The current dislocation of the mortgage insurance-linked securities market due to the COVID-19 pandemic is likely to cause mortgage reinsurance rates to rise.
A.M. Best believes that traditional reinsurance will remain available, but at a price.
Access to the capital markets has been a key lever for private mortgage insurers to grow their books.
The current dislocation of the mortgage insurance-linked securities (ILS) market due to the COVID-19 pandemic is likely to cause mortgage reinsurance rates to rise, impacting the originate to distribute model of many mortgage insurers.
Over the last few years, issuance of mortgage insurance-linked securities, or mortgage insurance linked notes (ILN), has become a significant source of capital markets backed mortgage reinsurance for the biggest U.S. mortgage underwriters.

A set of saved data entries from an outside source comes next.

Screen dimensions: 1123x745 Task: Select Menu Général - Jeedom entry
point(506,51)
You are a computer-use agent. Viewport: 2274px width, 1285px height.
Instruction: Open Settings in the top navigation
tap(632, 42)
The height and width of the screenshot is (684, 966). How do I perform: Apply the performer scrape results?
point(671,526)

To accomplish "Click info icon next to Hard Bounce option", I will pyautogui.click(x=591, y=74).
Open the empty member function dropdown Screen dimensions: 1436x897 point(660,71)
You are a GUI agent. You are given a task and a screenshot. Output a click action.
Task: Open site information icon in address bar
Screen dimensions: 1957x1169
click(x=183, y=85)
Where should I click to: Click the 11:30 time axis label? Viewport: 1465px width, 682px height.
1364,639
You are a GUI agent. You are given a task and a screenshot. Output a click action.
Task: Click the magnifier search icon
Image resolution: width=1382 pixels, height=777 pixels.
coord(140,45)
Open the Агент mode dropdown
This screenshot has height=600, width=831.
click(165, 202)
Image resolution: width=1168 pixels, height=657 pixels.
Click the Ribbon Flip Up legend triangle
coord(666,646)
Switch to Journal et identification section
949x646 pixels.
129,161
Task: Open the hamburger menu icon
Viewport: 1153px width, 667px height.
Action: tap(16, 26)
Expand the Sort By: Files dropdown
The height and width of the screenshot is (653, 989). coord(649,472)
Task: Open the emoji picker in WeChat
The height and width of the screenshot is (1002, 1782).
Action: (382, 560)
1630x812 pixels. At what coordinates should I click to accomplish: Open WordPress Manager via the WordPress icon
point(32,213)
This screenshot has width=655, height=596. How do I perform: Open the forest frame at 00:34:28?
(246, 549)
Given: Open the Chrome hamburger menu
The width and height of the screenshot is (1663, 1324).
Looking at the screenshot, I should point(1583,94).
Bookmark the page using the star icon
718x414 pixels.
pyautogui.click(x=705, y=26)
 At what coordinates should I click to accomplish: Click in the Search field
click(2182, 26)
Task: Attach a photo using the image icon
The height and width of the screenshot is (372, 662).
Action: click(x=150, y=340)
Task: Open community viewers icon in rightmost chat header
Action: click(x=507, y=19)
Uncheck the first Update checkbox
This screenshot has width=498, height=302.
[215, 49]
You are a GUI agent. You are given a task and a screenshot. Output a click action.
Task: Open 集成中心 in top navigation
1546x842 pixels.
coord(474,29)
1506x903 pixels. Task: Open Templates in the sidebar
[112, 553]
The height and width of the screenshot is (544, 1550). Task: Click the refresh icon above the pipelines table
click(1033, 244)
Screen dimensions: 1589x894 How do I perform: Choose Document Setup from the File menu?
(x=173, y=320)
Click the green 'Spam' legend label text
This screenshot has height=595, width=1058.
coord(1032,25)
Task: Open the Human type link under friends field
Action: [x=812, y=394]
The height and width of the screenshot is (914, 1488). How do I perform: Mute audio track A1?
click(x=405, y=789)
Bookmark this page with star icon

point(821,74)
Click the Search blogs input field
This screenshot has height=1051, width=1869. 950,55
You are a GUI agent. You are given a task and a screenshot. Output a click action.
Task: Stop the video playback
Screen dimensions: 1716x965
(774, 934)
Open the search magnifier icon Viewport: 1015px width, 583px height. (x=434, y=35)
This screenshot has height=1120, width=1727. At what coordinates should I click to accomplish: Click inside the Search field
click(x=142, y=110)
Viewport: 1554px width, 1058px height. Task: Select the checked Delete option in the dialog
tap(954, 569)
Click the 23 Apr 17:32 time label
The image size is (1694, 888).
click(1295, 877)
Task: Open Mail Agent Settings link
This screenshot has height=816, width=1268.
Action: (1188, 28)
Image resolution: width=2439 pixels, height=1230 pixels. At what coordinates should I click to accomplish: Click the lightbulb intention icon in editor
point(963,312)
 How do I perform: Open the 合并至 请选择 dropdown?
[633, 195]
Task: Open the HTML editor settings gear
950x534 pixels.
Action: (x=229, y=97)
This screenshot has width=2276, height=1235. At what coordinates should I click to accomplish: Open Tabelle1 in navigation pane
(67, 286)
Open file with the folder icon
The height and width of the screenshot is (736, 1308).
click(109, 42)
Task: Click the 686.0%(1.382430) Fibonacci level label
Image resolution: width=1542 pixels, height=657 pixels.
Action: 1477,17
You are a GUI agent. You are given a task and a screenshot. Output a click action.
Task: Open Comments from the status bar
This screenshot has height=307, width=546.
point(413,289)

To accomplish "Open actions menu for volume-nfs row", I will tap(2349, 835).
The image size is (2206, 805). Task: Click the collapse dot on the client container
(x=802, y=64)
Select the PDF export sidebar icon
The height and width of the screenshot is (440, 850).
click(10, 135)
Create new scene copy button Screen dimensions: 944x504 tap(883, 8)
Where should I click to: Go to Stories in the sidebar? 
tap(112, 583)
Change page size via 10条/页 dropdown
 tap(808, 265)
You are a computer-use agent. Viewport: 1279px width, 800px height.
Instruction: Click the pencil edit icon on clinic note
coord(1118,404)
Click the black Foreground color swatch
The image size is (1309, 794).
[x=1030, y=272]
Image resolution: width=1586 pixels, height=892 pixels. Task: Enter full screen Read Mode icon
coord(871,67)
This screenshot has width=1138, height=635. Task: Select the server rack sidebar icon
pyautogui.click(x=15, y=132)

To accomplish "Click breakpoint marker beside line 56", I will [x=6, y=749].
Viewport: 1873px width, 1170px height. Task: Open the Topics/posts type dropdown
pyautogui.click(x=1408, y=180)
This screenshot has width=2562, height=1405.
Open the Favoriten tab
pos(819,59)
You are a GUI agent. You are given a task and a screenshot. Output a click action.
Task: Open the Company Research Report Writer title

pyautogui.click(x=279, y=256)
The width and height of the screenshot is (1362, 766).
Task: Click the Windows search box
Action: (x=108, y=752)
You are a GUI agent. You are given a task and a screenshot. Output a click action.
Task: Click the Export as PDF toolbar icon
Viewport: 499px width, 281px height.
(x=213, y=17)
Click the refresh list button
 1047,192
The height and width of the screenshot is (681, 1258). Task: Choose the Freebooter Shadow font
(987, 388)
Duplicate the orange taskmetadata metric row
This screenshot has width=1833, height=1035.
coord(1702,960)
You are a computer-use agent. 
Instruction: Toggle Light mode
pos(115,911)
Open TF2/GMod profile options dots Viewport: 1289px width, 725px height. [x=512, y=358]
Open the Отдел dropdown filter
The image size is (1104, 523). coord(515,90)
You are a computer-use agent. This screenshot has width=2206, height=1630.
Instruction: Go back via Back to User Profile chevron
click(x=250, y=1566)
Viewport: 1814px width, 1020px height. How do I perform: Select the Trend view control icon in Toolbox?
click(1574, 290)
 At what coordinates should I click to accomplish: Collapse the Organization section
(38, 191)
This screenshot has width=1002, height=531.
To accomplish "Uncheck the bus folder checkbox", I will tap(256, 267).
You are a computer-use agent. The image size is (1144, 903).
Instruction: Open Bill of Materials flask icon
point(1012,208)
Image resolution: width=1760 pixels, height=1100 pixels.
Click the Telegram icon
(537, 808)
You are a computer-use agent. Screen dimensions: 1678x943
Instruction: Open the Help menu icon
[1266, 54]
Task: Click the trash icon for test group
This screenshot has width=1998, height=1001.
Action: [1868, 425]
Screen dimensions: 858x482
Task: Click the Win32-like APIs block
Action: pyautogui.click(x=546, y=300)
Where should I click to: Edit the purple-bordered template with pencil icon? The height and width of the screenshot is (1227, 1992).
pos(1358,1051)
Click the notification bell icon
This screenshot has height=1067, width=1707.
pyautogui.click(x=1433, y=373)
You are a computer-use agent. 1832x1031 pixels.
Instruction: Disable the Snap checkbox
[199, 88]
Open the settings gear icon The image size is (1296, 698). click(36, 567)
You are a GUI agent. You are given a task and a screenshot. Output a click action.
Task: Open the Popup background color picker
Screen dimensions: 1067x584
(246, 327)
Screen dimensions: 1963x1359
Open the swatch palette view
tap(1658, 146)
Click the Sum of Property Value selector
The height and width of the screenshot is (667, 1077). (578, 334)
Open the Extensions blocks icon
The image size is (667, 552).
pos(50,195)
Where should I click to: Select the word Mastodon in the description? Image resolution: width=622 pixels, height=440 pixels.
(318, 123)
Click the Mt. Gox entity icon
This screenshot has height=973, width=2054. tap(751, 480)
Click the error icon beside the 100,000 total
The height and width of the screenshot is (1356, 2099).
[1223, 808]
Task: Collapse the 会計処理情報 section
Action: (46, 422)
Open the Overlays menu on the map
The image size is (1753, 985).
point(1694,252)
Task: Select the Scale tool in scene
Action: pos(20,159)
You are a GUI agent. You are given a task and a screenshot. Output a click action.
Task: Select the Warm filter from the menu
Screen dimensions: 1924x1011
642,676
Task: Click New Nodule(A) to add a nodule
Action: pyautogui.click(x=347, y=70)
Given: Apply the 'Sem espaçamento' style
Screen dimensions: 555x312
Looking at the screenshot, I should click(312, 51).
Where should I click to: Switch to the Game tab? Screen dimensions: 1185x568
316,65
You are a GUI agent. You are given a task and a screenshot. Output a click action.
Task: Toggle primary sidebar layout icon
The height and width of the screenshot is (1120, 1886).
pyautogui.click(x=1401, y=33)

Structured like a catastrophe bond, or 144a insurance-linked security, these mortgage ILS deals have become a key source of excess-of-loss reinsurance for the mortgage insurance market, enabling them to grow their underwriting on the front-end, safe in the knowledge that the reinsurance capacity is available from the deepest and most liquid source possible, the capital markets.
But, after the COVID-19 pandemic drove dislocation through financial and capital markets, it has resulted in the issuance of mortgage ILS grinding to a halt.
Rating agency A.M. Best highlights this in a recent report and says that while access to mortgage ILS reinsurance caapcity is less readily available, the growing "originate, manage, and distribute" business model of private mortgage insurers has become less simple and almost certainly more expensive.
This business model drove demand for mortgage reinsurance higher, pushing insurers to tap the capital markets and look to the ILS structure to do so.
Now, mortgage ILS capacity is unavailable for the moment.
While the ILS market for catastrophe bonds bounced back quickly after a short hiatus caused by the coronavirus, the pandemic threatens elevated levels of mortgage loan delinquencies and so is a direct threat to in-force mortgage ILS, making issuance of fresh ones very difficult at this time, perhaps impossible as it could prove too costly.
However, A.M. Best believes that traditional reinsurance will remain available, but at a price.
"AM Best believes that reinsurance of private mortgage insurers will continue albeit with different terms and conditions and higher rates," the rating agency said.
Continuing, "At the very least, some private mortgage insurers need to continue buying reinsurance for purposes of reducing their PMIERs-related Minimum Required Assets (and mitigating the effect of the anticipated rise in claims) because the PMIERS sufficiency ratios of these insurers currently range from a low of 117% to a high of 200%. Therefore, AM Best believes traditional reinsurance will still be a necessary risk management tool for these insurers, particularly those currently on the lower rung of the PMIERs sufficiency ratio range. However, because net insurance written by the private mortgage insurers is projected to decline, the amount of risk in force they will cede to the traditional reinsurers may decline on the aggregate as well."
But that won't be from the capital markets for the moment, the rating agency believes, as the mortgage ILS market remains dislocated for now.
Access to the capital markets has been a key lever for private mortgage insurers to grow their books, so with that route to efficient risk capital now closed for a time they may slow their assumption of new policies a little, to avoid paying overly high rates for traditional reinsurance cover.
It seems likely that once the scale of delinquencies becomes clearer, the capital markets will likely open up again and mortgage ILS issuance will return.